The answer is "the grown ups in the biometrics space assume it is by default."
An intrinsic part of their security model is the additional checks each time authentication happens to distinguish real people from replays and replicas. inasmuch as replays and replicas are not accepted, the secrecy of the actual face, fingerprint, etc isn't a part of the security model.
For background, I worked for 3 years as a developer in the research team of a biometrics startup. The industry definitely has its fair share of crackpots and mavericks and I got to hear all sorts of unlikely claims and philosophically dubious standards of measuring their effectiveness. As I mentioned in a comment, if your biometric security system relies the face (or fingerprint or whatever) being secret, you're one of the quacks. Likewise if you're dismissing biometrics because they're not kept secret, you're wasting your time arguing with quacks.
However, there are grown ups involved too. The major players do know what they're doing, and are suitably dismissive of the quacks. By major players, I'm talking major companies like Apple and government agencies like NIST. But on top of that, most everyone uses biometrics, they just don't use state-of-the-art tech for it.
Here's how it works.
You want to start a new job, and before anything else happens you're asked for some sort of government ID with a photo. Why the photo? Because they want to check that you (the human) match the id (the photo). Keep this distinction in mind: even though most face recognition systems can match two photos of faces, biometrics is specifically about matching a human. HR or IT security or whoever it is has to check two things: You look like the photo, and you're a human.
Likewise, every non-quack biometric authentication system has to check these two things. There will be a matcher and there will be a presentation attack detection system (PADS). The matcher confirms that you look like the stored photo (or stored mathematical representation in whatever sense) and the PADS is responsible for checking that you're not just a photograph. For example the iPhone FaceID uses an infrared dot projector and directly measures the 3d structure of your face, as well as using the camera to check you look like you. Other PADS systems measure other properties: perhaps motion, temperature, heartbeat, electrical capacitance, or some combination. The goal is to identify things properties that humans have by default but are hard, expensive work to forge.
If you use, say, a banking app that uses FaceID, it doesn't forward your face to the bank for checking. That would be fairly pointless. All the bank could verify is that someone has a picture of your face. In fact, Apple won't actually let the bank send that data; they won't let the biometric data leave the phone!

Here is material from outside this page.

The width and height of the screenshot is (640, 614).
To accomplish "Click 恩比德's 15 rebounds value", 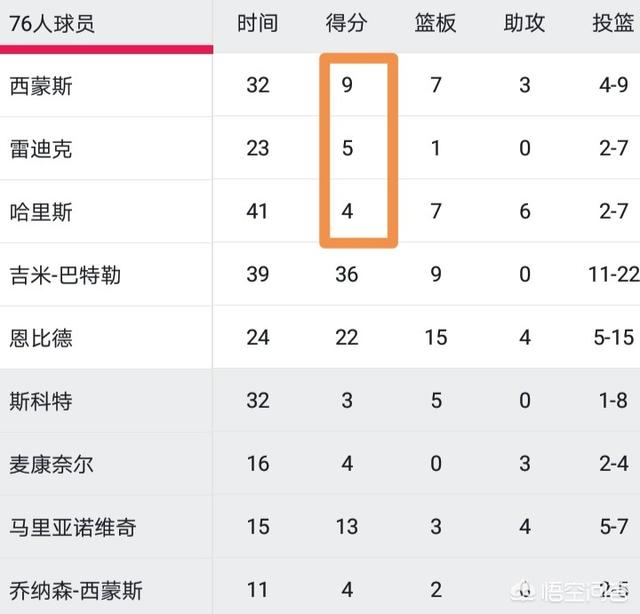I will pos(436,338).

Instead the phone verifies the person, and then sends a suitable message to the bank to the effect of "I, Josiah's phone, confirm that I have just seen a person and the person looks like Josiah." (Probably with an additional "And I'm signing this message with my private key." for good measure).
In terms of performance, matcher software have made incredible progress in the last few years. For example, during my time in the industry, the state of the art in face matchers got about a thousand times better (as measured on NIST's FRVT competition). They're far better than that HR official who checked your passport and set you up with your company account in the first place. In fact, they're into the level of performance where they could successfully distinguish many people from every other human being on the planet. That's really impressive for identification, but it's still not the antidote to malicious spoofing.

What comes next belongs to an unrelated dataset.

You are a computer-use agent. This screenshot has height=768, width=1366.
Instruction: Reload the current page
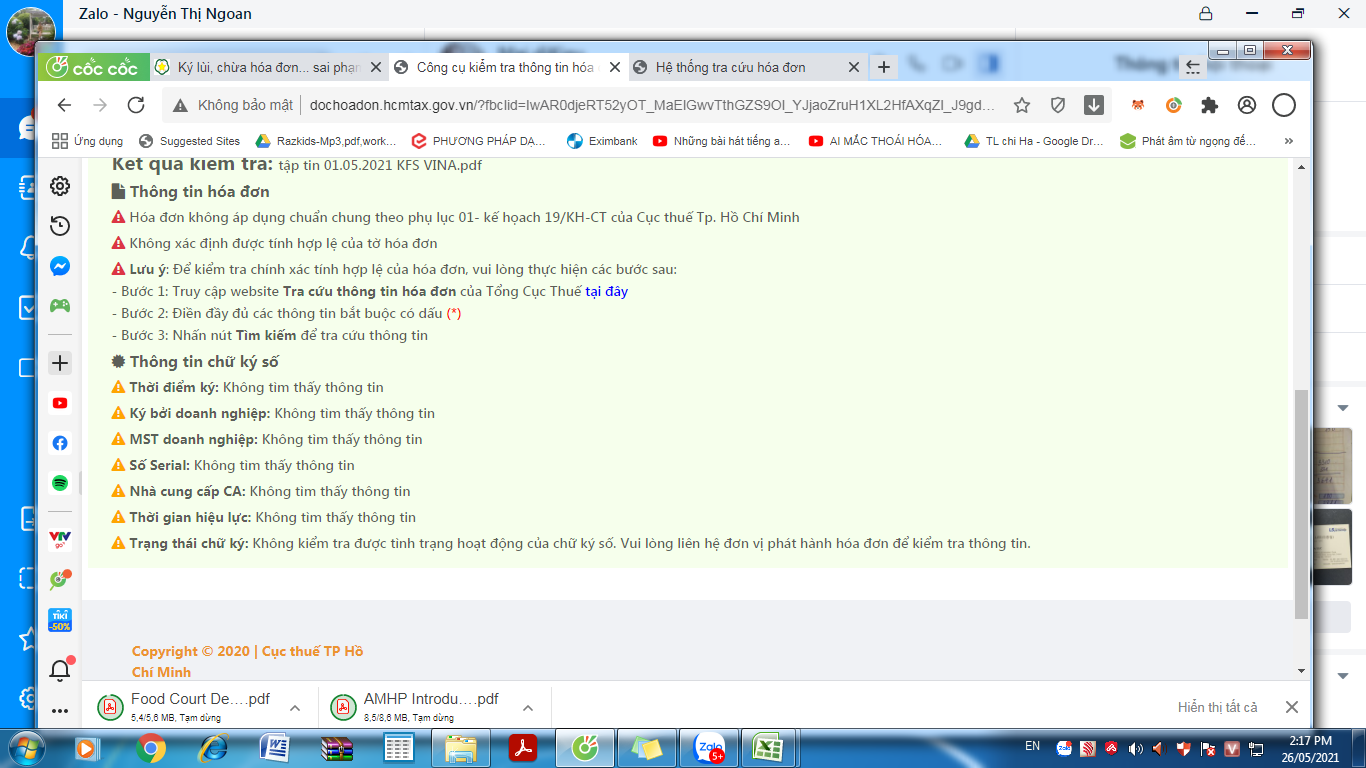(x=136, y=105)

PAD systems also continue to improve. This is more of a mixed bag because their performance depends so much on what hardware they're using, and Apple's fancy IR projector will be better camera only systems that rely on, say, asking the person to blink. Generally, PAD systems are still the weakest link, but a strong PAD system still moves a typical attack overhead from "Pull up their facebook profile picture and take a snapshot" to "Gather a team of experts and set them a multi-week 3d fabrication project." On top of that, of course, you need access to the validation system: if we're assuming a setup like "You log in by doing FaceID on your phone" then you need their phone. Now that's perhaps still faster/cheaper than breaking the password of the sort of person who spends time on security.stackexchange, but it's a whole lot slower/less scalable than just trying "qwerty" as the password for each of the employees in the company you want to break.
To sum up, your question was "what if this information is breached?"

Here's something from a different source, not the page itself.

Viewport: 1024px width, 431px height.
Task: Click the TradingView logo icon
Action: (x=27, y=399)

The answer is "the grown ups in the biometrics space assume it is by default."
That's what the PADS is for. It doesn't have to be high tech PADS. In some settings, a human monitoring the camera stations, watching for charletans holding a printout to the camera, is a reasonable PADS. If you don't have a PADS; if just knowing what someone looks like means you can impersonate them; then you don't have a biometric authentication system. You just have a moronic password system where everyone's password is tatooed onto their forehead. But if you do have a good PADS, you have a system that can offer a good level of security at an excellent level of convenience even for the sorts of person who asks why they can't leave the password field blank.
I would be remiss if I did not clarify that biometrics is not solely an authentication technology, and other uses do not always require a PADS. When the police match fingerprints from a crime scene against a database, they don't check that the prints are attached to a human. When a Casino uses face recognition to look for known card counters, they take for granted that no-one is trying to impersonate a counter. For these sorts of things, it entirely comes down to matcher performance. It is strictly for authentication that the PADS is key.